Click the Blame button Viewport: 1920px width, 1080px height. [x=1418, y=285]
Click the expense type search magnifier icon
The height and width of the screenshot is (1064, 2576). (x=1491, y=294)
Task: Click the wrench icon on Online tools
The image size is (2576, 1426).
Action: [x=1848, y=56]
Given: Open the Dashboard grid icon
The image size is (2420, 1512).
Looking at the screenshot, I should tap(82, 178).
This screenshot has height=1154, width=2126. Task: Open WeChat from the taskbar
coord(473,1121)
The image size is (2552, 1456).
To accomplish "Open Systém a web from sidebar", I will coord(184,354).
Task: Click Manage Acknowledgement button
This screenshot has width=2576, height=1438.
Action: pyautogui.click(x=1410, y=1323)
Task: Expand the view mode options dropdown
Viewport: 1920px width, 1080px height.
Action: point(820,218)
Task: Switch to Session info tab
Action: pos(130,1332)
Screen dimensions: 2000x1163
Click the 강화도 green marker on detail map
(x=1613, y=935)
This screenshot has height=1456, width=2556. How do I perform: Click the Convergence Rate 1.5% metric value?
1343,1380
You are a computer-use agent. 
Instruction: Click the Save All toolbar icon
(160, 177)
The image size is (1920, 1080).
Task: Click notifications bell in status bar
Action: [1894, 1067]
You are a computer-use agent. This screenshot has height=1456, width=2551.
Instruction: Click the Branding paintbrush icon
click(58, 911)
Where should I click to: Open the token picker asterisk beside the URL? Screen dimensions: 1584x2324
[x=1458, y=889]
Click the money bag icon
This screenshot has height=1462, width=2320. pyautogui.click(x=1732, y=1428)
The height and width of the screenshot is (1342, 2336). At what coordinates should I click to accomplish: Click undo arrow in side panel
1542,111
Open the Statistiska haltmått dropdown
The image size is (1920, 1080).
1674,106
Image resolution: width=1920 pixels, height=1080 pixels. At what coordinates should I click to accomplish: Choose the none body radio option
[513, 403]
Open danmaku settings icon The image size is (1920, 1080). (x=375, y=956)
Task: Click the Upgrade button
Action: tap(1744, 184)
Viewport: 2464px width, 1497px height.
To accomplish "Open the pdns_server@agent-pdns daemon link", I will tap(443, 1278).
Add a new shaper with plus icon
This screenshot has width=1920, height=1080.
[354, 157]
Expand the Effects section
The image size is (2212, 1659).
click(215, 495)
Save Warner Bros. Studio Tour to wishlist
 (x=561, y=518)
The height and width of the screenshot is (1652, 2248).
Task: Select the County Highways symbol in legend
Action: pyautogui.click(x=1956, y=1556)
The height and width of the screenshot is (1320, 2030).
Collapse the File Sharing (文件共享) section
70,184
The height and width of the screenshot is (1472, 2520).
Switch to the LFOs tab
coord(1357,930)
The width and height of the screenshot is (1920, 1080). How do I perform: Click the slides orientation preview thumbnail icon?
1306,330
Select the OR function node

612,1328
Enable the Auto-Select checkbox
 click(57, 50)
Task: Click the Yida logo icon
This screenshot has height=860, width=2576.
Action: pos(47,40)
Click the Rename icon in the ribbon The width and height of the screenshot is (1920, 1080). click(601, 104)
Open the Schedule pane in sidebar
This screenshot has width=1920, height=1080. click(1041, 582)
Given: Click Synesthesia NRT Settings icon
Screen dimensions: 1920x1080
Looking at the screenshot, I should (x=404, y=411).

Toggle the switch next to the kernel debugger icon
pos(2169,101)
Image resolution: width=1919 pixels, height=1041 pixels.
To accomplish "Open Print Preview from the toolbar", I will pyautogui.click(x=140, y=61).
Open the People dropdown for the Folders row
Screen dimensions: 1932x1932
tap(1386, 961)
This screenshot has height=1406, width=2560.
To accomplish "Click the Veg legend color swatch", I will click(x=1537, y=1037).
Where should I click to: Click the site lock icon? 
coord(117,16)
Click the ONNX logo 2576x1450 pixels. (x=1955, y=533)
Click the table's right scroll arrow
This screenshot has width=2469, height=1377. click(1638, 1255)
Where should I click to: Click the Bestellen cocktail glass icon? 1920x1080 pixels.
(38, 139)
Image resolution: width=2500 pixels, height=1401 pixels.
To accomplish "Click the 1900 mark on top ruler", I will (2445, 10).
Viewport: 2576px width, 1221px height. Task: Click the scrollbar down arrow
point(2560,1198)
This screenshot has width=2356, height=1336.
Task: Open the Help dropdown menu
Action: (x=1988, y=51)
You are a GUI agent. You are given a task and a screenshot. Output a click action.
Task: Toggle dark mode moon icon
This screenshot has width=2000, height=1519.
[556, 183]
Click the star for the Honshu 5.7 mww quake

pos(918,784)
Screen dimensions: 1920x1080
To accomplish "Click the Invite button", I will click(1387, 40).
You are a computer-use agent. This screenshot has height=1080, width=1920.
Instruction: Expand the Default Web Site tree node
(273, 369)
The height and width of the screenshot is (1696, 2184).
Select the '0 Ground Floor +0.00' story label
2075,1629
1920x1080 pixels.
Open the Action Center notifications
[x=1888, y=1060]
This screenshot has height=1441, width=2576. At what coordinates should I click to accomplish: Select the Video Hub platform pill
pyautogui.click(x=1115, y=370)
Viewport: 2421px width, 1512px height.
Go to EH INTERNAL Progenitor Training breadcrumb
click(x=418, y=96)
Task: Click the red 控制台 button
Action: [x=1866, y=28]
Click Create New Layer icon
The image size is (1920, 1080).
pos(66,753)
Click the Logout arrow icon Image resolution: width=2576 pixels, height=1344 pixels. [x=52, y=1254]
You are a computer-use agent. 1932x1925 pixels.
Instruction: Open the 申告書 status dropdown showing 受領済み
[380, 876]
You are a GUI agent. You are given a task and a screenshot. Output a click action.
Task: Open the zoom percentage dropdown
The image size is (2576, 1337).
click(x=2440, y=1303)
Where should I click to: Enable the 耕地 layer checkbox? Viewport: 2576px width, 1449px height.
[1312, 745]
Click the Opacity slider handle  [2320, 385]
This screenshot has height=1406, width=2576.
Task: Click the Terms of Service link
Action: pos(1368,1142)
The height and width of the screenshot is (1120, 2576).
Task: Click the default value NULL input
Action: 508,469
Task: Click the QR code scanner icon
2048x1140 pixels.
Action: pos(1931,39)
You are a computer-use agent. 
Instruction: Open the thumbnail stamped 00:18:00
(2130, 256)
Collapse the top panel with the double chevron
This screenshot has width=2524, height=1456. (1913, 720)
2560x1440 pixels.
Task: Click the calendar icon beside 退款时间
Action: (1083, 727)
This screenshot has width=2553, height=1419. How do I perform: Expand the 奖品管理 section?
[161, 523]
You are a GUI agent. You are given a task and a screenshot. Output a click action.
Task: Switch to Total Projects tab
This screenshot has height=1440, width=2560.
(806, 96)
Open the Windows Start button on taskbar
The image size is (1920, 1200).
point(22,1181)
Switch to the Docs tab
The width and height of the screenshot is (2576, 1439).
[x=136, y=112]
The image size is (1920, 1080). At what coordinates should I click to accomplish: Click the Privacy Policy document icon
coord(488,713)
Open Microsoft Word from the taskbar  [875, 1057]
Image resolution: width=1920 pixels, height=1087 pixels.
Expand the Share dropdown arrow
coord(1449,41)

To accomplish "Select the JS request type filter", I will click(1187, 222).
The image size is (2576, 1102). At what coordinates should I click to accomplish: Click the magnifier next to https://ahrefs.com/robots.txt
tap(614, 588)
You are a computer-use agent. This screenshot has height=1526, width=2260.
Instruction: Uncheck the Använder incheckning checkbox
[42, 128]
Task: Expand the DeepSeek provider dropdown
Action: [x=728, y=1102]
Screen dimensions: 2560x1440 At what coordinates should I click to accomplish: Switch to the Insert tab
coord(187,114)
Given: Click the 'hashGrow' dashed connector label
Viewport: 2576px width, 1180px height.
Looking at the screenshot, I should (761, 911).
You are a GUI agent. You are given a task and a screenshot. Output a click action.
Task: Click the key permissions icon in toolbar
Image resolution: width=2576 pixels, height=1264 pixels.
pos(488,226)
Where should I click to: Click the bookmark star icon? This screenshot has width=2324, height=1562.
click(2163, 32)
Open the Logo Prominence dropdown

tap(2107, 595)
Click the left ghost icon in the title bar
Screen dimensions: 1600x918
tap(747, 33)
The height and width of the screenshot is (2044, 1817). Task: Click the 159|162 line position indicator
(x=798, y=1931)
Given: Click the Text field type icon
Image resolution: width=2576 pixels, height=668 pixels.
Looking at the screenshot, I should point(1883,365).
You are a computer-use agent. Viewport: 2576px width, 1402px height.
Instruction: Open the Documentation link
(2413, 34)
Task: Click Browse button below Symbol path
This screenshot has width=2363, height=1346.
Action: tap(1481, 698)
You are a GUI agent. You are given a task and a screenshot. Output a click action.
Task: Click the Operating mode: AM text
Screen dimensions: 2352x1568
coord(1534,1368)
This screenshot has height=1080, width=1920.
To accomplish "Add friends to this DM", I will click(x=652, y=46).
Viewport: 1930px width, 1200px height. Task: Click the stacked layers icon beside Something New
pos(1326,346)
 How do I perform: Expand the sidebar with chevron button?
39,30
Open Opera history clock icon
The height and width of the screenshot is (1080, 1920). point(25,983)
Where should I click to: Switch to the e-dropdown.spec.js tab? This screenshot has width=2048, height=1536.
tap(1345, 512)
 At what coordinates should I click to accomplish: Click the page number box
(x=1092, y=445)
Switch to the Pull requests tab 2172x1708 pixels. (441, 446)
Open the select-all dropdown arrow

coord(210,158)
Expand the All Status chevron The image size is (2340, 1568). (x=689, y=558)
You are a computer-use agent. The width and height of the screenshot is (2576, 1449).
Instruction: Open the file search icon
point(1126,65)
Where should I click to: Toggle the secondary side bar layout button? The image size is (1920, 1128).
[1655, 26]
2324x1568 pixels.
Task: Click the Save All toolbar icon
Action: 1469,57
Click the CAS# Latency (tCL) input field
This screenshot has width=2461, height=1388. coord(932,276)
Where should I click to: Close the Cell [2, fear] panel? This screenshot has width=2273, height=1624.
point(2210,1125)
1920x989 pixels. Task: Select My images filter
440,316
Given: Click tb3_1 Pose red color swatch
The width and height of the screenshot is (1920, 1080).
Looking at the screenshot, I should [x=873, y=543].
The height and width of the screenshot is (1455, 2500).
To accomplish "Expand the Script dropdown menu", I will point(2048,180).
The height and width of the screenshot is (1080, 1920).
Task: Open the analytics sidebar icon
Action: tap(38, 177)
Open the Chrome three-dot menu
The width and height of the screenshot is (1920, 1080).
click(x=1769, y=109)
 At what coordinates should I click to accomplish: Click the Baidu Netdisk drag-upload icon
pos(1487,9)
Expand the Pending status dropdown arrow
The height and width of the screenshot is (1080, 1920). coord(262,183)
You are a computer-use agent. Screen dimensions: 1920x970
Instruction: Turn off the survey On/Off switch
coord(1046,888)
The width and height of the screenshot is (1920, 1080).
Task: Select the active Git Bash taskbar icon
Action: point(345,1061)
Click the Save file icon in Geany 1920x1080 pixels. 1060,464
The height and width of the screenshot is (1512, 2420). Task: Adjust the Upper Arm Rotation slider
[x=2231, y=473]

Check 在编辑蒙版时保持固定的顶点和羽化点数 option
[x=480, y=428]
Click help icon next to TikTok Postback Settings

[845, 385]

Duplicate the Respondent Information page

DIRECTIONS
What lines of the listing above hold "mode"? Copy all of them.

ANSWER SECTION
Task: Expand the view mode options dropdown
Task: Toggle dark mode moon icon
Task: Click the Operating mode: AM text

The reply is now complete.